Dans sa narration, Soumen y met pourtant aussi de petite touche d’humour, comme des corps posés sur des chappattis ou des papillons qui viennent titiller les narines d’un personnage. Pour lui, dessiner, c’est exorciser la peur. C’est avec cette énergie vitale qu’il fait parler les morts, qu’il les faits rire ou jouer avec les oiseaux ou les papillons.
Sa démarche s’apparente à celle des danses macabres du Moyen Age, qui se nourrit des inquiétudes des temps en y répondant par la force de l’imaginaire. La critique sociale, voire politique, fait également partie de l’univers de Soumen, avec des libertés individuelles et créatives qui s’étiolent en Inde face à un régime politique qui se durcit. Dans le même ordre d’idée, par ces représentations qui mêlent morts et vivants, les danses macabres de Soumen soulignent la prétention des hiérarchies sociales, dont se moque le destin. C'est une leçon morale adressée aux vivants afin de réfléchir à notre condition : elle console les plus pauvres et apprend aux plus grands que personne n'est au-dessus des lois.

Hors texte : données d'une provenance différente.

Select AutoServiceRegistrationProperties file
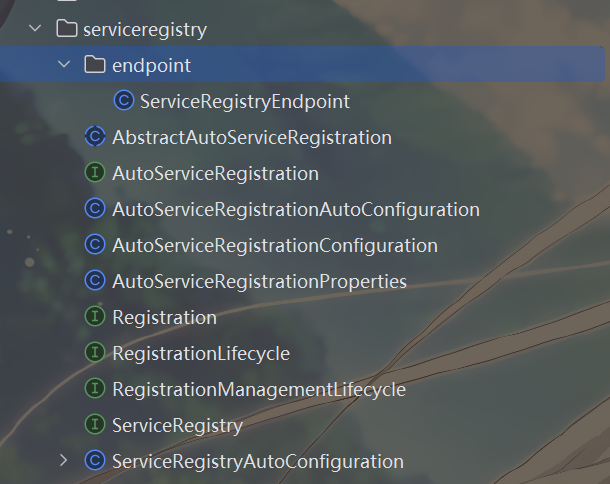The image size is (610, 484). [259, 282]
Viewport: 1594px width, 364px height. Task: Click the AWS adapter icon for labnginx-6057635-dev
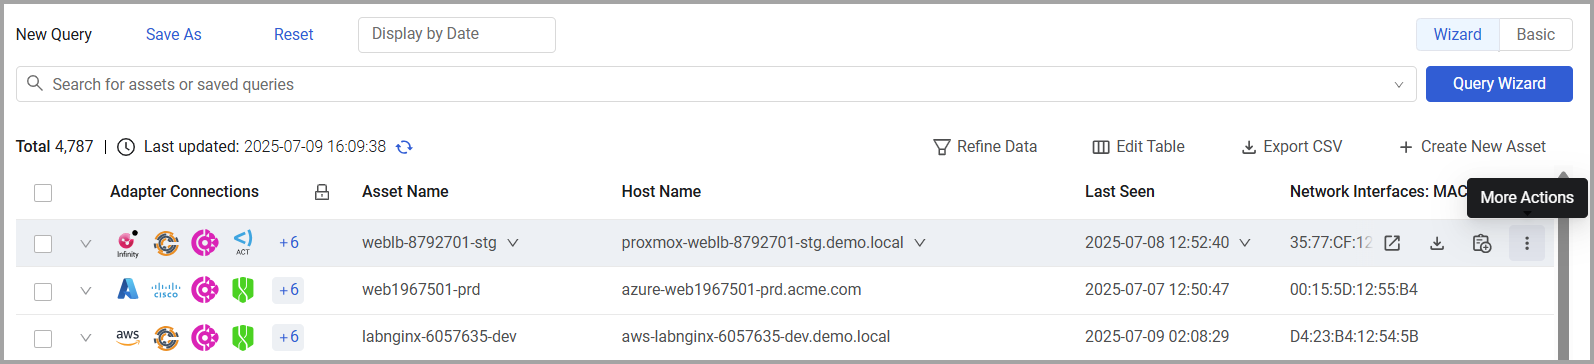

On peut y voir aussi le talent d’un vrai cartooniste, dessinateur acerbe de l’ordre social, on y sent également une touche d’Otto Dix, de Goya, de Bosch et bien d’autres, comme le souligne l’artiste Colin Moore. Mais Soumen trace sa propre voie, avec la passion d’un artiste engagé, révolté parfois devant les horreurs du monde et son pas et qui apaise et exorcise ses colères par le dessin.